Zumwalt Prairie: A place of subtle beauty
Published 5:00 pm Wednesday, September 4, 2002
- Paul Lamberger (left) and Phil Shephard scan the horizon while standing next to one of two stone monuments piled on high ground on the Zumwalt Preserve. Shephard guesses that the monuments were built by sheepherders in the 1880s or 1890s. Photo by Rocky Wilson
Beauty is in the eye of the beholder. And it can be contagious.
That is what can happen when one goes on a tour of the Zumwalt Prairie Preserve with the Nature Conservancy’s Northeast Oregon stewardship director Phil Shephard.
What seems like dull, grassy landscape comes alive as Shephard’s keen eye for detail denotes varying species of grasses and spots dozens of the birds of prey that set the prairie area apart from nearly any prairie in the North American hemisphere. Most other prairies are plowed and not the home of nesting raptors.
“We definitely want the property to be an asset to the county,” says Shephard of the 27,000 acre piece of land purchased for $11.7 million from the partnership of Bruce Hampton and Tom Suerez in October of 2000. Maps are available to persons wishing to visit the preserve on their own at any time except rifle hunting season, plus Shehard is willing to give tours of the property.
The Zumwalt Prairie Preserve located about 20 miles northeast of Enterprise is only a small part of the international Nature Conservancy which owns some 1,300 preserves throughout the country and employs some 3,000 people. It has holdings in all 50 U.S. states, controls one million acres and has one million members.
Almost touching down to the city of Imnaha, the Zumwalt Preserve measures some six miles by seven miles in size and includes deep canyons along Camp Creek and beyond.
But it is the nesting raptors on the prairie portion which drew the international agency to Wallowa County and, on a half day tour, four of us saw five of the 11 hawks and falcons which call the preserve home.
Most common were the kestrel, a small falcon, and the red tail hawk which seemed to sit atop every telephone pole as we had our collective vision adjusted for raptor watching on the way back in. We also saw the largest hawk on the preserve, the 56″ wingspan ferruginous hawk watching us on a nearby fence post and later on a telephone pole a few feet away. Shephard also pointed out a Swainson’s hawk and a Marsh hawk as our half day tour progressed.
While watching the large ferruginous hawk watching us from a fence post sixty feet away, avid bird watcher Carol Lamberger from Dayton, Ohio, said, “I don’t car how much we have to pay for the tour, I’ll pay it.”
She and her husband Paul already knew the tour was free of charge.
Not just a bird guide, Shephard took the time to point out the four major types of bunch grass located on the prairie: prairie june grass, Idaho fescue, bluebunch wheat grass and Sandberg’s bluegrass. He admitted that he did not know the name of some tiny white wildflowers growing on the bluff overlooking the Camp Creek divide, but studied them closely to determine if they were a cross pollinated variety.
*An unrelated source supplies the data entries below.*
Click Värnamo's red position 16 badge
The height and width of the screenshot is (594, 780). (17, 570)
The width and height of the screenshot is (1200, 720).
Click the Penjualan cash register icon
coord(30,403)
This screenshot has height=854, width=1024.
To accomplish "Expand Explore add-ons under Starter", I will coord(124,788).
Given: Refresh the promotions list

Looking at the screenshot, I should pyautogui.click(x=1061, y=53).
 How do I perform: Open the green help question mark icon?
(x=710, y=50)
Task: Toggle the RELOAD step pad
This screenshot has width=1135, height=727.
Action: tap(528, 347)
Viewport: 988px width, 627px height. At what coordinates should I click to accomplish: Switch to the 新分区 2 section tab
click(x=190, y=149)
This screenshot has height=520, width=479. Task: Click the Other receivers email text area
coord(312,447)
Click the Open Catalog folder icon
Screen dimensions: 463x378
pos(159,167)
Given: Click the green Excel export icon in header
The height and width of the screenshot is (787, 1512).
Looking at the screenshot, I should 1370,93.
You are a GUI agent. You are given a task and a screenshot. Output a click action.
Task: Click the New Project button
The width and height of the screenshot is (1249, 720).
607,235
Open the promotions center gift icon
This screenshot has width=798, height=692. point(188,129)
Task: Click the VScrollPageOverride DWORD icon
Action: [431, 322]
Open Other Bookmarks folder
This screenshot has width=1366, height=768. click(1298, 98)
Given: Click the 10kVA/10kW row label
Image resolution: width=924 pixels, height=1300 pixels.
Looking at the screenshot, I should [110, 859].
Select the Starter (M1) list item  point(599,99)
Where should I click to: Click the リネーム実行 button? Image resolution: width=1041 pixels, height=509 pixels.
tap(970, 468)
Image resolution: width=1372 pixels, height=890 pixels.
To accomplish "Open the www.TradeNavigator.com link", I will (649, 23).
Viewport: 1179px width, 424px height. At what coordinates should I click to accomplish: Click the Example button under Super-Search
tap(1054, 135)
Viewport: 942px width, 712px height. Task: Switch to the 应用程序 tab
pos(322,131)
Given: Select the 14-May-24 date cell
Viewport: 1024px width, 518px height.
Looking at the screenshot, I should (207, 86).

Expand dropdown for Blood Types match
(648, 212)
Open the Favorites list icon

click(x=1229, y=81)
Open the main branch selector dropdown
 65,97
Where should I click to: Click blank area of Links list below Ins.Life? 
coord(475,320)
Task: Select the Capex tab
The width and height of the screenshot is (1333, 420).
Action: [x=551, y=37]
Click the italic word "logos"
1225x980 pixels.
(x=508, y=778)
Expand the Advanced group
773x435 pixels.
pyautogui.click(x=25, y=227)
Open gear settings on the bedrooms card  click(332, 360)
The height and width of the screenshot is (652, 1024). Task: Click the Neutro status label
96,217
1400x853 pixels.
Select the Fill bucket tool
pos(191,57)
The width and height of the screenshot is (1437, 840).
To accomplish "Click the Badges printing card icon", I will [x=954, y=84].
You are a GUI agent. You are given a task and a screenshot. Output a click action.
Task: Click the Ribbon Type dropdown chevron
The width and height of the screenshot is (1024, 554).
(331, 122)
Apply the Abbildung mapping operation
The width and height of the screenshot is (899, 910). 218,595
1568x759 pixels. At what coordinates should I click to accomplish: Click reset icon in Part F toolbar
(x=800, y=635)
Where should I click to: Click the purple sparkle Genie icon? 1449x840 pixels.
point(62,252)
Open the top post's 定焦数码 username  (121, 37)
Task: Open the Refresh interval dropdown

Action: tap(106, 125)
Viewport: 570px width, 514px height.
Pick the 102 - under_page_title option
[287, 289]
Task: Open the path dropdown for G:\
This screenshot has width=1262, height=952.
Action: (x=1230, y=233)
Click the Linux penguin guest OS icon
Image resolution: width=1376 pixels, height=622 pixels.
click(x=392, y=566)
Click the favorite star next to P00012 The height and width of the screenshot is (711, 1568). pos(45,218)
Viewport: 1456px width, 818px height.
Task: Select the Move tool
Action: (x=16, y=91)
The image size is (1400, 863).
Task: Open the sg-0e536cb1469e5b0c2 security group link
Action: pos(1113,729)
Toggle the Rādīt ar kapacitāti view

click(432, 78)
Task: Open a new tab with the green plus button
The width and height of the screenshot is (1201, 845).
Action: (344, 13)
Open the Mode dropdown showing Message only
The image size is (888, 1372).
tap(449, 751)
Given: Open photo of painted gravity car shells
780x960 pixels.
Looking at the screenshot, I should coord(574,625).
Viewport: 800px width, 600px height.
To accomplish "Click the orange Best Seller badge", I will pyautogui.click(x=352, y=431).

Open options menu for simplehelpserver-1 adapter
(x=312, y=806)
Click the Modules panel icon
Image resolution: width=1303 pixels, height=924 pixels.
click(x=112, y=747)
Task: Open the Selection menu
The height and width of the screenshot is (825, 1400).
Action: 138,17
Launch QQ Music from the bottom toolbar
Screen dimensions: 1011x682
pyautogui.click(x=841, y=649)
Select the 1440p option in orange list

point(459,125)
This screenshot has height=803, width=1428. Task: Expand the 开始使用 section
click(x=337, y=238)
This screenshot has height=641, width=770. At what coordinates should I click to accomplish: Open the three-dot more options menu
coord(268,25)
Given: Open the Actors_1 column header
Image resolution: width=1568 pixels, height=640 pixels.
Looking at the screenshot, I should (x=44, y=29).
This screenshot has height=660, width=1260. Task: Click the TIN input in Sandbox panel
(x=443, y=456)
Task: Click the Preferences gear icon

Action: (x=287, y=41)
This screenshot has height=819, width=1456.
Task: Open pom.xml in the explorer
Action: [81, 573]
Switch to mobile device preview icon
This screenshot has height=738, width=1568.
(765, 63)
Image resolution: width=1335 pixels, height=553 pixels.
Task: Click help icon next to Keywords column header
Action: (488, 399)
Camp Creek on the Zumwalt Preserve, which was formerly known as the Camp Creek Ranch, had no visible water in it at the ranch site during the late August visit. Shephard said that seasonally there are waterfalls in the stream which is fed by springs further downstream. The depth of Camp Creek Canyon is spellbinding when one looks at the barren creek bottom below. He says the stream runs underground 2 1/2 miles before surfacing and becoming an important site of steelhead redds the last eight to nine miles it runs above ground and connects with Little Sheep Creek. He notes that steelhead reaching that spawning grounds have already gone through eight dams.
Part of the Nature Conservancy’s mission for the Wallowa County property is to inventory all plant and animal life. Plant life studies, with the aid of satellite imagery, are easier to compile. Color variations on a satellite image can often denote the prime source of plant life on a specific plot of land. Ground studies follow to fine tune the lessons learned from the satellite. Animal studies are much more difficult to assess because of the mobility of most species. More than once, however, Shephard did mention the Oregon Department of Fish & Wildlife studies on lower Camp Creek concerning steelhead reds and trout.
During the morning we saw several deer and a coyote, plus considerable sign of pocket gophers.
Shephard, a former manager of the Nature Conservancy’s Tensleep Preserve in Wyoming for 10 years, has many future plans for the Zumwalt Preserve. He is currently trying to obtain a $60,000 private foundation grant to fence off 16 50-acre study areas. The purpose of the fenced in areas would be to test grazing impacts on the prairie, especially the impact on wildlife.
One portion of the sale price of the property in 2000 was that the Conservancy would assume grazing rights extended to the Hubbard Ranch through 2005. Shephard says the relationship with the cattle outfit is friendly and beneficial to both parties.